Starr Presents Hughes’ Case to High Court
Whitewater prosecutor Kenneth W. Starr appeared before the Supreme Court on Tuesday to defend Hughes Electronics Corp. against a whistle-blower lawsuit alleging that the Los Angeles aerospace firm bilked the government in its work on the B-2 bomber.
The suit should be thrown out before trial, Starr said, because the allegations of fraud were already known to government auditors.
“The information was flowing to the government,” he argued, so there is no value in allowing a private whistle-blower to sue for a portion of any recovery.
The Hughes case has drawn wide attention in the defense industry, which has been beset by whistle-blower suits over the last decade.
The law allowing private suits that reveal “false claims” for government money dates back to the Civil War. Congress made it easier to bring these whistle-blower claims in 1986 in hopes of ferreting out fraud by contractors. Since then, more than 1,100 whistle-blower suits have been filed, many of them against contractors in the aerospace industry.
If successful, the whistle-blowers can keep as much as 30% of the money recovered but only a handful of them have ultimately prevailed.
Starr did not appear to be at peak form in his arguments. Bobbing back and forth at the lectern, he struggled to answer a series of pointed questions from the bench.
For example, the law says that a whistle-blower cannot bring a suit if there has been “public disclosure” of the alleged fraud. Starr maintained that, because the government had audited Hughes, the information about cost-shifting between two projects was already disclosed.
“It doesn’t say that,” interrupted Justice Antonin Scalia, noting the use of the word “public” in the law. “That’s the problem,” he said.
Starr made more headway with another argument: that the government was not bilked by Hughes because an audit showed the company had fairly allocated its costs.
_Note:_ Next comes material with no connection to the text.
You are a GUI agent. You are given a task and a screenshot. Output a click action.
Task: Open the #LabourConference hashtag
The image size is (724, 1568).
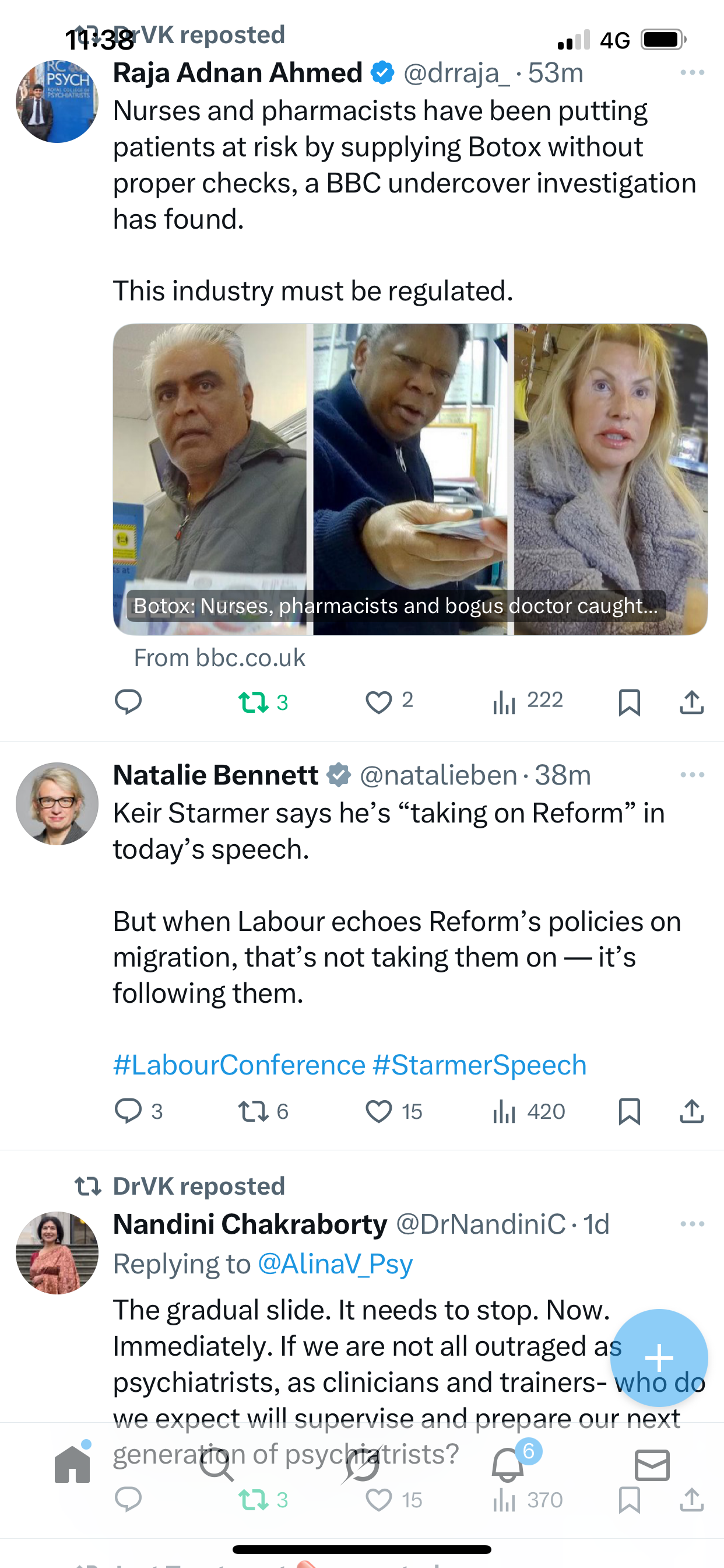coord(239,1065)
This alone was grounds for throwing the suit out, he said.
An attorney for the whistle-blower, former Hughes contract officer William J. Schumer, said that the case should go to trial so his client can try to prove his allegations of fraud.
A Justice Department attorney agreed mostly with Schumer, arguing that internal government audit is not grounds for dismissing a whistle-blower’s suit. A ruling in Hughes vs. Schumer, 95-1340, can be expected in several months.